Therapeutic management must balance systemic control and local palliation. Whole-brain 3D-CRT radiotherapy (Case 1) and immediate pleural drainage procedures proved effective in relieving symptoms and gaining time before initiating systemic treatment; depending on the scenario, specific surgical interventions such as metastasectomy may also be offered [16]. By contrast, the patient in Case 5 exemplifies a setting in which metastatic burden, opportunistic infections, and overall frailty necessitate shifting oncological intent to palliative care focused on quality of life.

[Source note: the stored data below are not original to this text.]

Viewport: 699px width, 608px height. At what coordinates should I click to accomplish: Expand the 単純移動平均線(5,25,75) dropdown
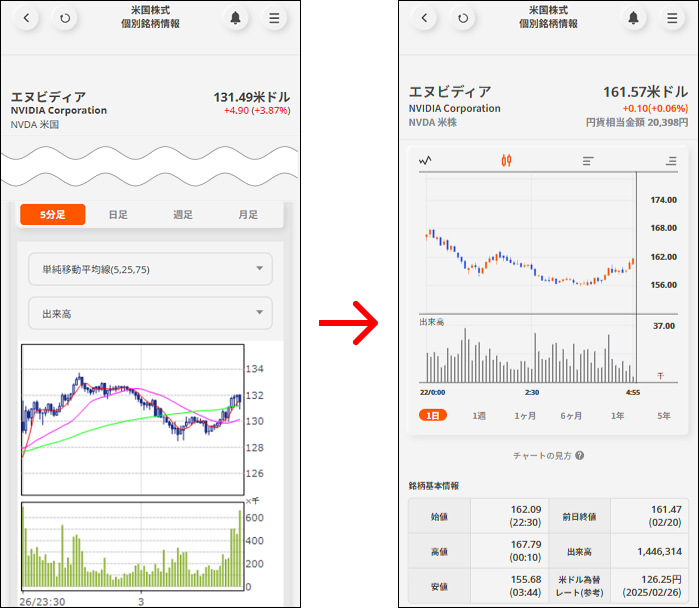(x=150, y=268)
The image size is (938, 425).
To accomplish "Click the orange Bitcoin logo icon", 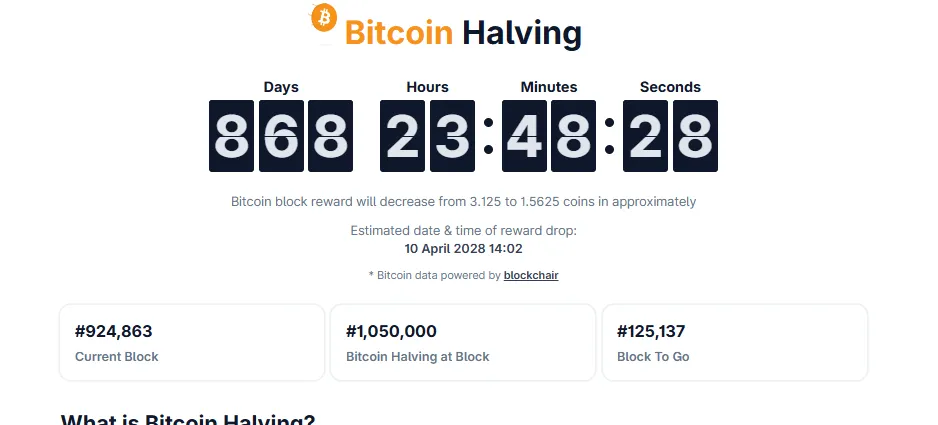I will 324,17.
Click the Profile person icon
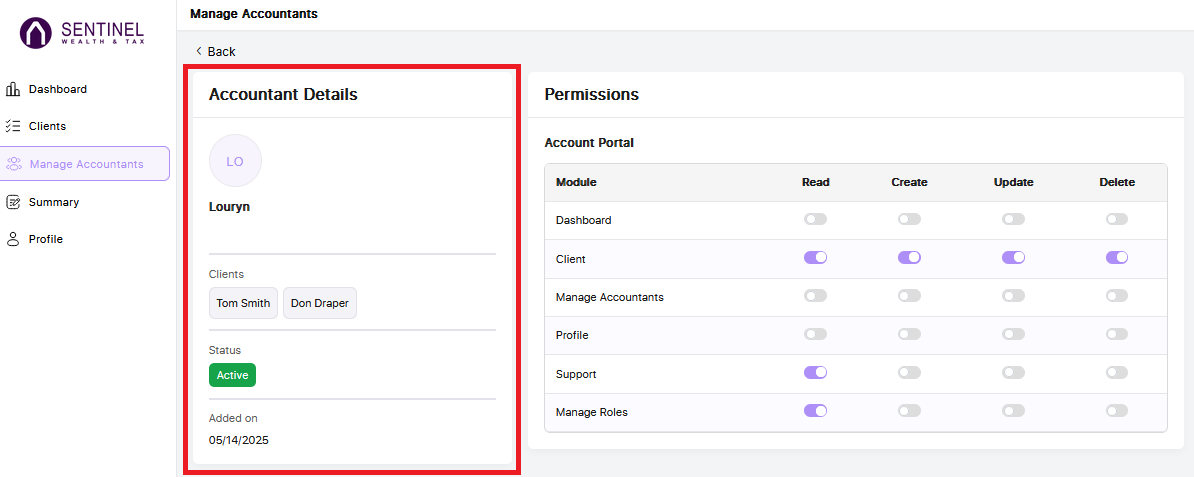1194x477 pixels. (13, 239)
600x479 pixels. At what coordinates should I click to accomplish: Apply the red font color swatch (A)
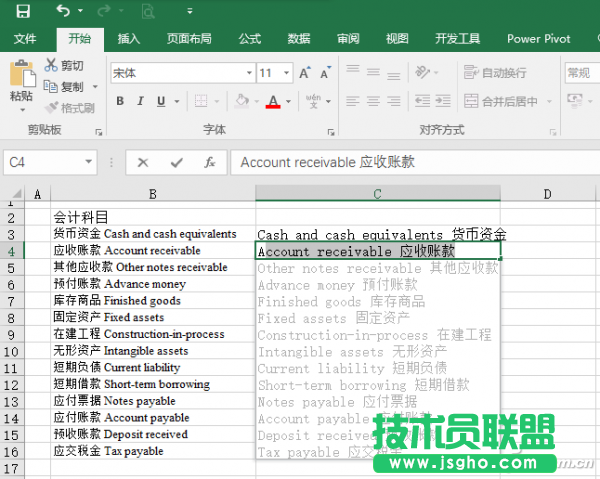(x=273, y=101)
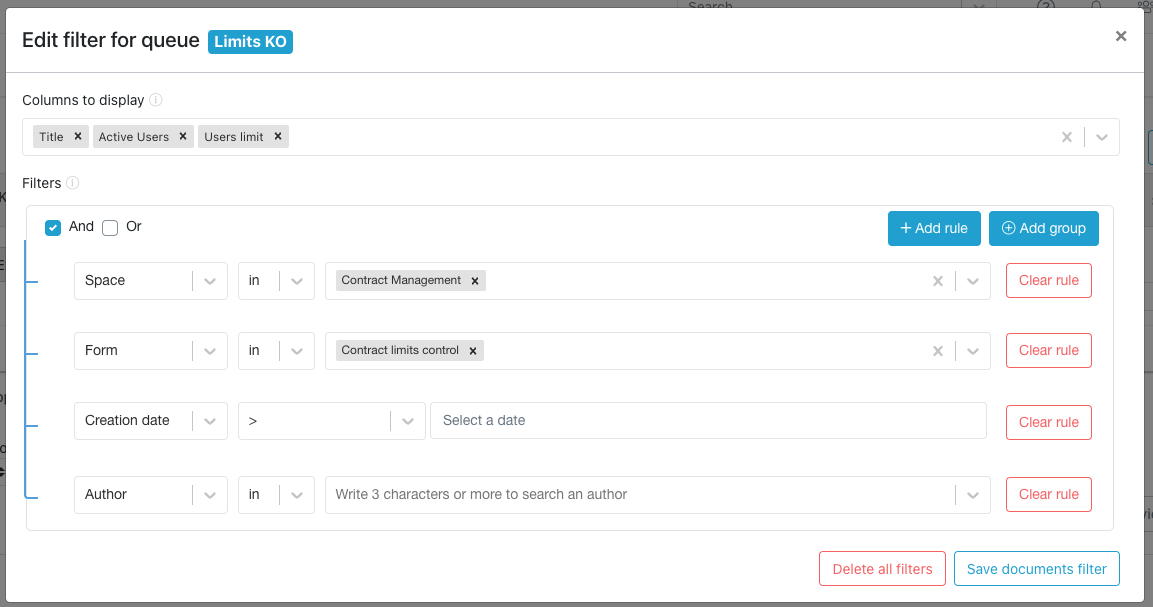Click the Add group button
The image size is (1153, 607).
(x=1043, y=228)
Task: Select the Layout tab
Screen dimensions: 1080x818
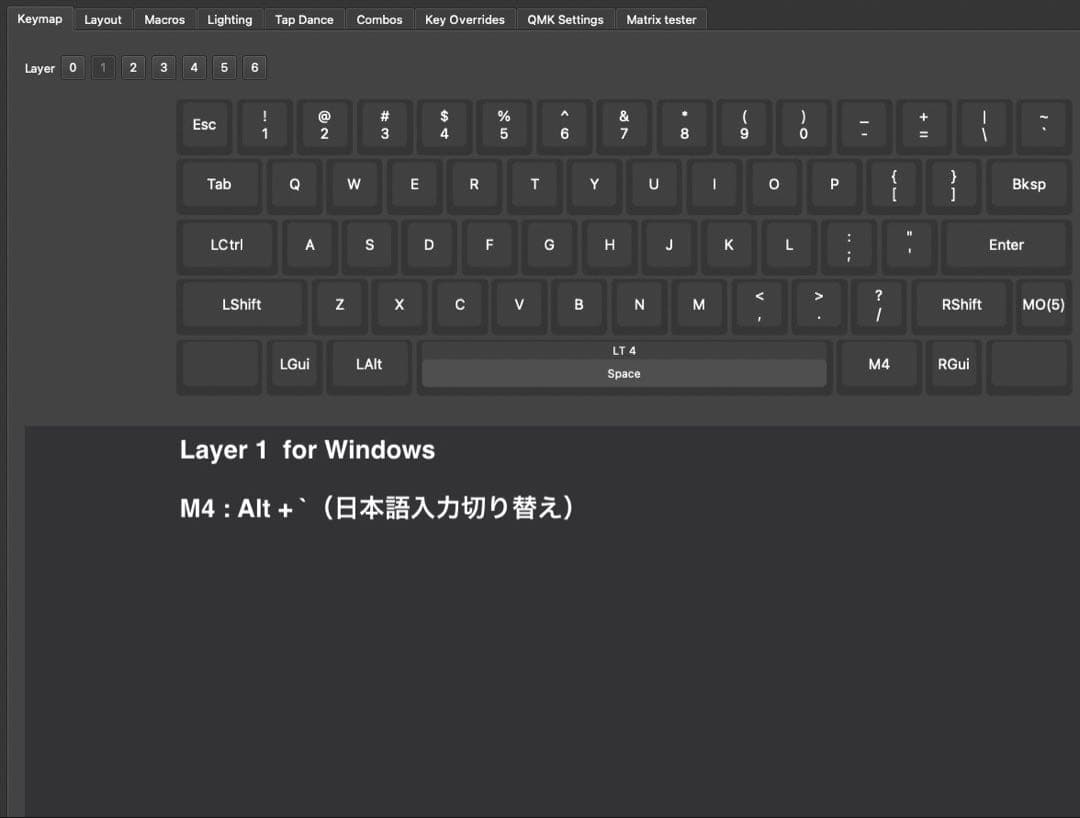Action: click(103, 19)
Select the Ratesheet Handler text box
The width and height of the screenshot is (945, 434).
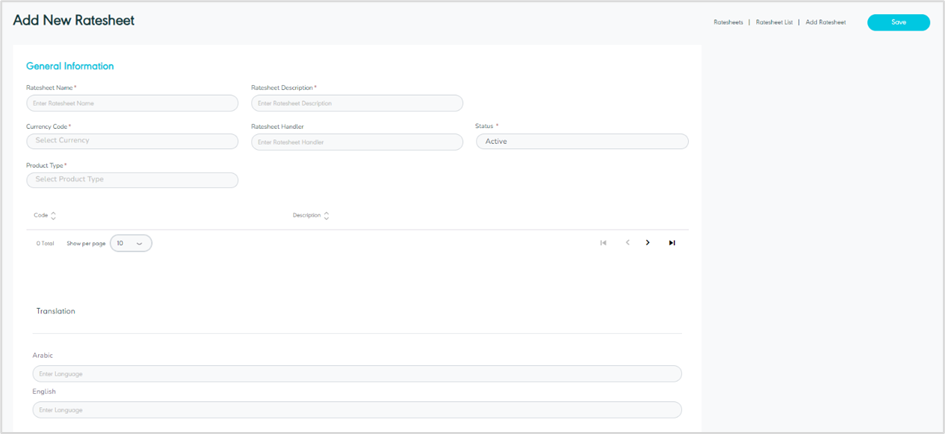(357, 142)
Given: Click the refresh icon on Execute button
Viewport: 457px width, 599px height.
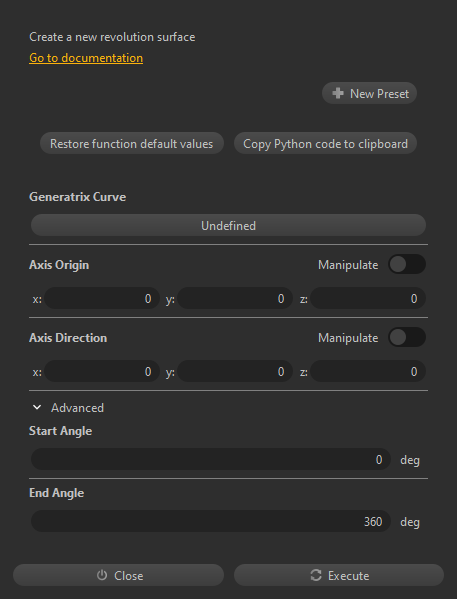Looking at the screenshot, I should pyautogui.click(x=316, y=575).
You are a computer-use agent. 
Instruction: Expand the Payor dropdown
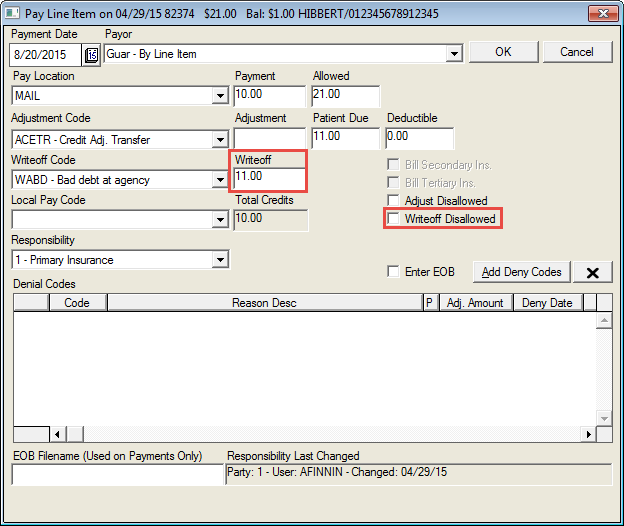[454, 54]

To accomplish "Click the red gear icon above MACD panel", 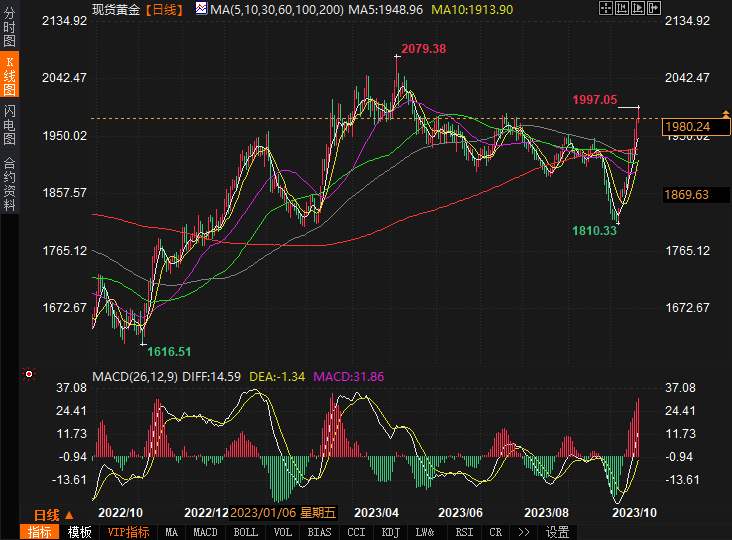I will [x=29, y=375].
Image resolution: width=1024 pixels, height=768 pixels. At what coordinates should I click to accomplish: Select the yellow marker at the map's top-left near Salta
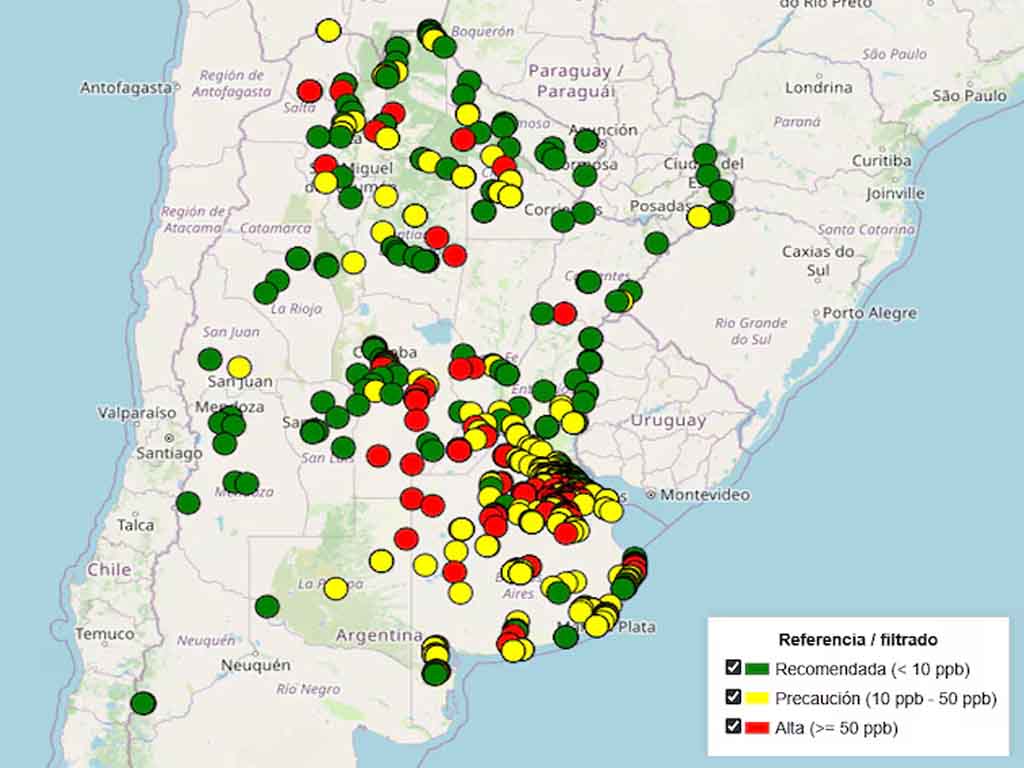tap(328, 31)
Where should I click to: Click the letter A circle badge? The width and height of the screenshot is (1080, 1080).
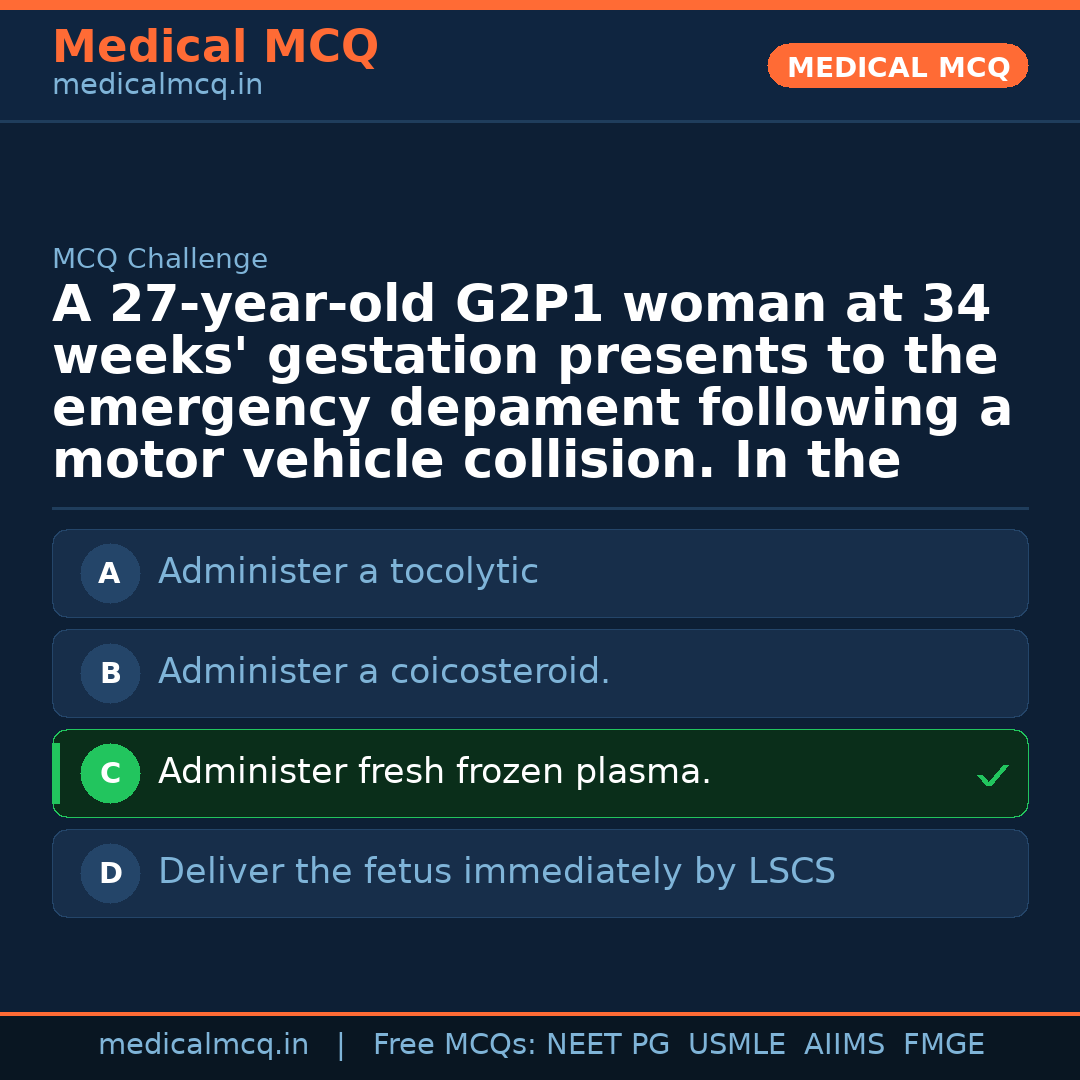click(x=110, y=574)
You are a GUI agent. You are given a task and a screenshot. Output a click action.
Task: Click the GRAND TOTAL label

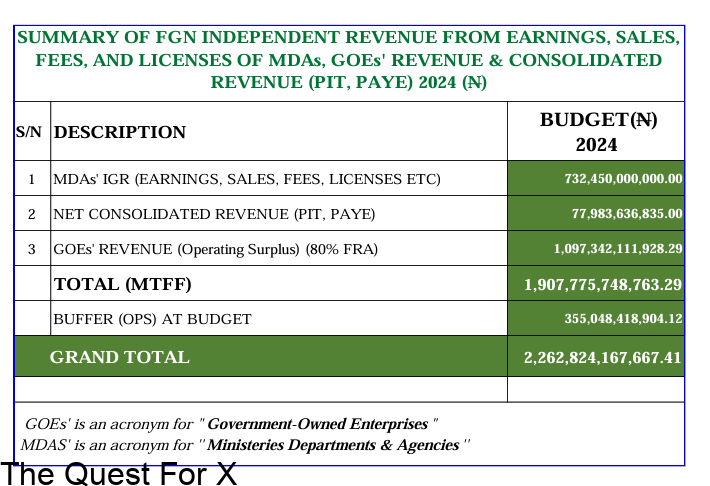(x=119, y=357)
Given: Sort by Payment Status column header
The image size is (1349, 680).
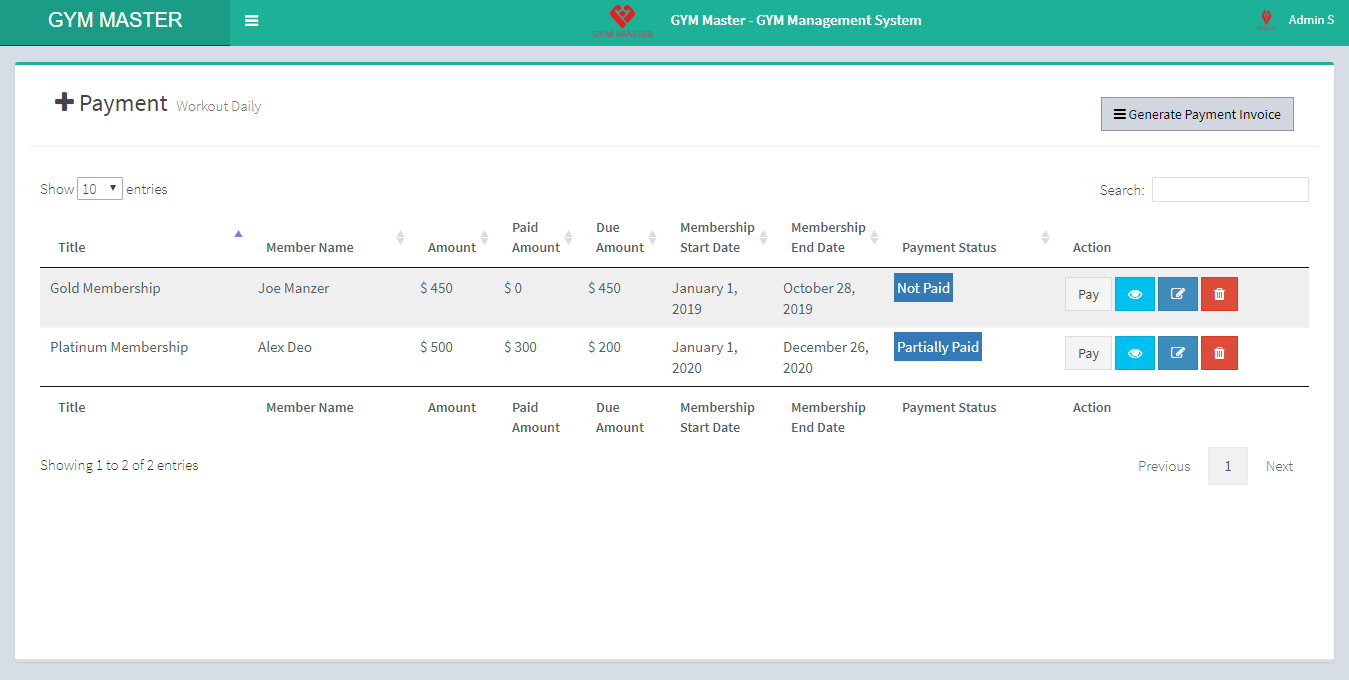Looking at the screenshot, I should click(x=949, y=247).
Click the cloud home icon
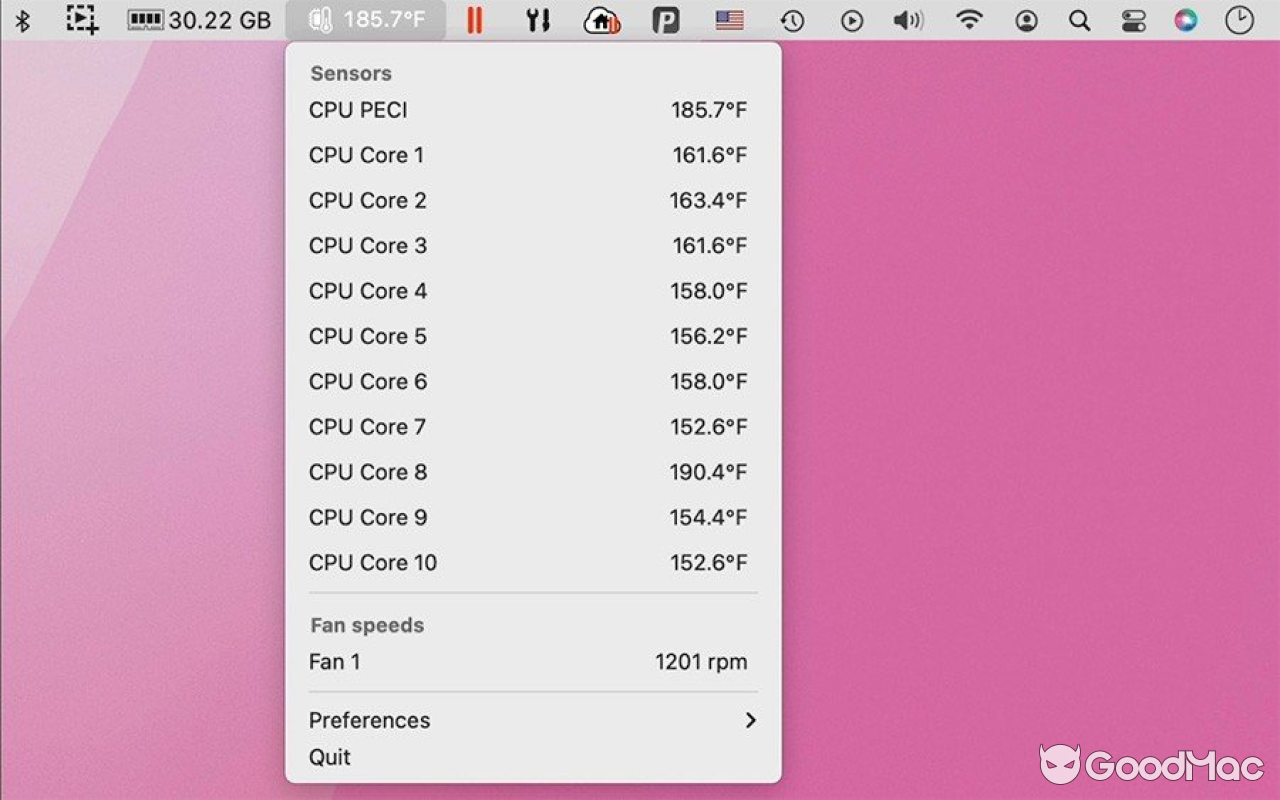 [x=601, y=20]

The concomitant presence of mediastinal lymphadenopathy (Cases 1, 2, and 3) and the pathological fracture (Case 5) confirm that lymphatic and haematogenous spread can coexist, increasing treatment complexity. These findings support evidence that the number of lesions, their bilaterality, and the presence of extrapulmonary metastases are independent prognostic factors that determine the feasibility of metastatic resection and overall survival.
4. Conclusion
Pulmonary metastases represent the terminal stage of a biological cascade encompassing invasion, intravasation, circulatory survival, extravasation, and colonization, driven by molecular alterations that promote organ tropism and immune evasion. The five cases analyzed illustrate this diversity: all exhibited bilateral nodular dissemination, mediastinal lymphadenopathy, or pleural effusion, highlighting the utility of high-resolution computed tomography as a first-line investigation. Effective management demands a balance between systemic control—chemotherapy, hormone therapy, or targeted agents—and locoregional palliation through palliative chemotherapies, resolution of acute decompensations, and, when appropriate, surgical resection of lesions in selected patients. The need for early integration of palliative care is evident in individuals with a high metastatic burden, sepsis, or functional frailty. Taken together, these findings confirm that prognosis depends on tumour biology, extrapulmonary disease extension, and the host inflammatory response, reinforcing the relevance of individualized strategies and continuous multidisciplinary coordination.
Consent
The study was funded with personal resources. Patient confidentiality and anonymity were guaranteed, respecting their autonomy, dignity, and fundamental rights. Prior informed consent was obtained for the use of clinical data, with clear explanations provided regarding the study’ objectives.